In retrieval-augmented generation (RAG) pipelines, input efficiency is paramount, not just in terms of tokens, but also character limits
When building a multilingual embedding pipeline, I faced a real challenge:the Cohere multilingual model imposes a maximum of 2048 characters not a token limit per input.
This article walks you through a clever solution: preprocessing Markdown tables into dense JSON blocks using pymtd2json
, to ensure smooth, efficient embeddings without errors.
The Challenge: Character Limits vs Token Limits
Classical chunking methods, like SentenceSplitter
from LlamaIndex, are token-focused: you set a maximum number of tokens per chunk — but not characters
Why This Matters:
- Markdown (especially GitHub-Flavored Markdown, GFM) wastes spacewith formatting.
- A Markdown chunk might have only 170 tokens but still exceed 2048 characters
- This results in rejected API requests or inefficient extra splitting.
Important Note: Markdown tables are up to 3x less token-efficient than other formats, further compounding the problem.👉 Read more on token inefficiency of Markdown tables here.
A Real-World Example: Measuring the Problem
Let's dive into a simple simulation:
Step 1: Create a Large Markdown Table
import pandas as pd
# Build data
data = {
"Name": [f"Person{i}" for i in range(30)],
"Age": [20 + i for i in range(30)],
"City": [f"City{i}" for i in range(30)]
}
# Create DataFrame
df = pd.DataFrame(data)
df.columns = ["A very long row content, which leads to a lot of white spaces", "Age", "City"]
# Convert to Markdown
table_text = df.to_markdown(index=False)
print(table_text)
This generates a verbose table with 30 rows and a very long header.
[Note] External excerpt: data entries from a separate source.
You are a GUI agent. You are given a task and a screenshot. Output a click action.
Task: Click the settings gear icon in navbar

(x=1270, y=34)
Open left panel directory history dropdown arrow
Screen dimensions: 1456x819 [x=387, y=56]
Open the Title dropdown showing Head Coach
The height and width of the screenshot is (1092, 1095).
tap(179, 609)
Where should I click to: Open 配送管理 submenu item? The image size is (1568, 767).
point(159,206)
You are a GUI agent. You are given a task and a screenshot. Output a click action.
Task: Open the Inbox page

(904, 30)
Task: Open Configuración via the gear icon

Step 2: Analyze Token and Character Counts
Using Cohere’s tokenizer (available via Hugging Face):
from transformers import AutoTokenizer
tokenizer = AutoTokenizer.from_pretrained("Cohere/Cohere-embed-multilingual-v3.0")
encoded = tokenizer(table_text, return_tensors="pt", add_special_tokens=False)
num_tokens = encoded.input_ids.shape[-1]
num_chars = len(table_text)
print(f"Characters: {num_chars}")
print(f"Tokens: {num_tokens}")
Result:
- Characters: 2719
- Tokens: 432
⚡ Problem: While token count is fine, character count exceeds 2048, causing API errors like:
cohere.error.CohereAPIError: input text exceeds maximum allowed size of 2048 characters
The Solution: Minifying Tables into JSON
Instead of traditional Markdown, why not store the data in a dense JSON block?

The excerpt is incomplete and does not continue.